The presence of amylose may also accelerate

The cooking of mealy potatoes.

Amylose requires a higher temperature to gelatinize

With the water, but a lower temperature to solubilize, which is what happens next.

They break away from the granule and everything starts to fall apart.

And there are other components of potatoes that might explain why mealy potatoes cook faster. There's these studies out of the Netherlands where they looked at pectic substances that dissolve into the water when potatoes are boiled. Pectins help hold the whole potato together. The Dutch found that different amounts and different types of pectin dissolve out of mealy potatoes versus floury potatoes, so that could be relevant too. But there's another big and highly relevant difference between these two: Waxy potatoes have more water, and that makes them bad for frying. You can see it if I fry these parboiled potatoes in a little bit of oil. They brown at comparable rates.
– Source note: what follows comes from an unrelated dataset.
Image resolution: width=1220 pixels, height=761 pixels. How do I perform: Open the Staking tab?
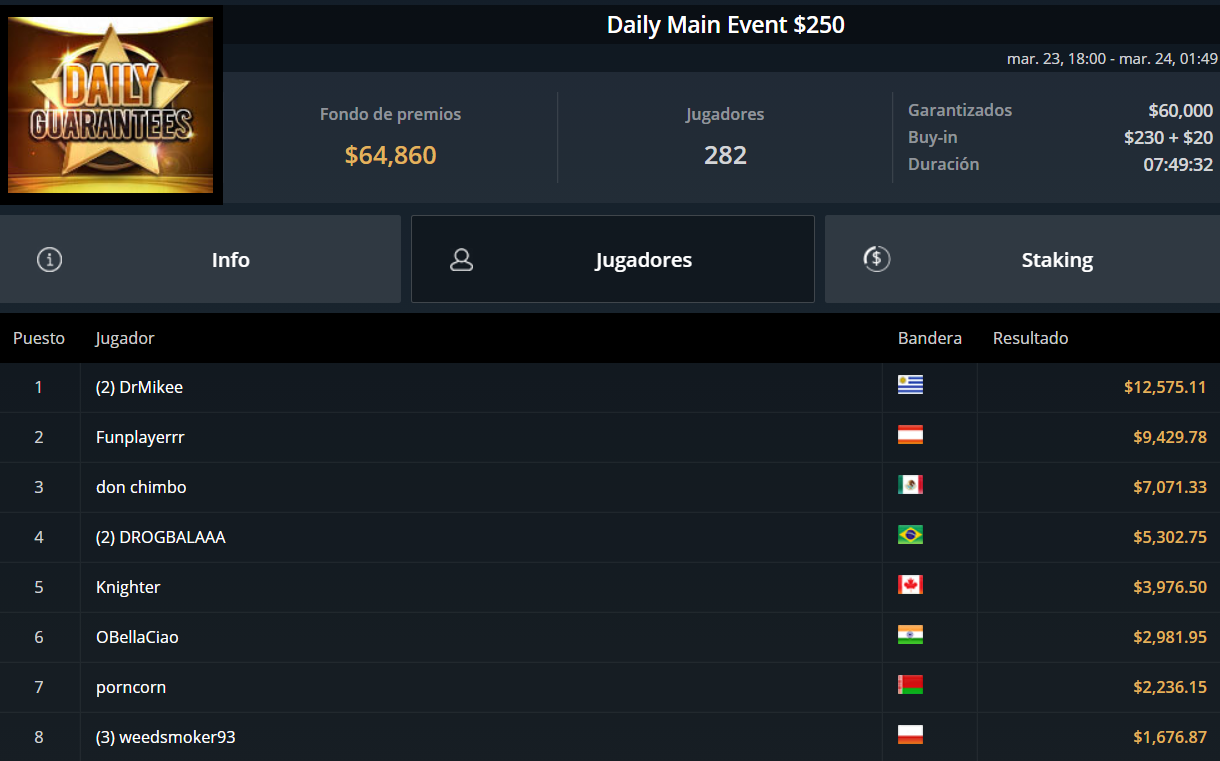1022,259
Maybe the waxy one browns a little faster owing to its higher sugar content, but you can plainly see the mealy one is cooking faster internally.

Look at the skin separating there. Water slows down cooking, and the waxy potato has more water. To get a waxy potato soft and fluffy and dry on the inside, we would have to fry it for longer, by which point to the outside would probably be burned. This is why french fries made with waxy potatoes are usually either overdone on the outside or they're underdone on the inside — they're wet on the inside, soggy. In the case of french fries, yeah, definitely, floury potatoes are what you want. But are floury potatoes better for mash? Some people say they are. They certainly soften up faster in the boiling water. There's reason to believe floury potatoes may integrate better with the butter too, because floury potatoes have more amylose and amylose forms bonds with lipids, complexes.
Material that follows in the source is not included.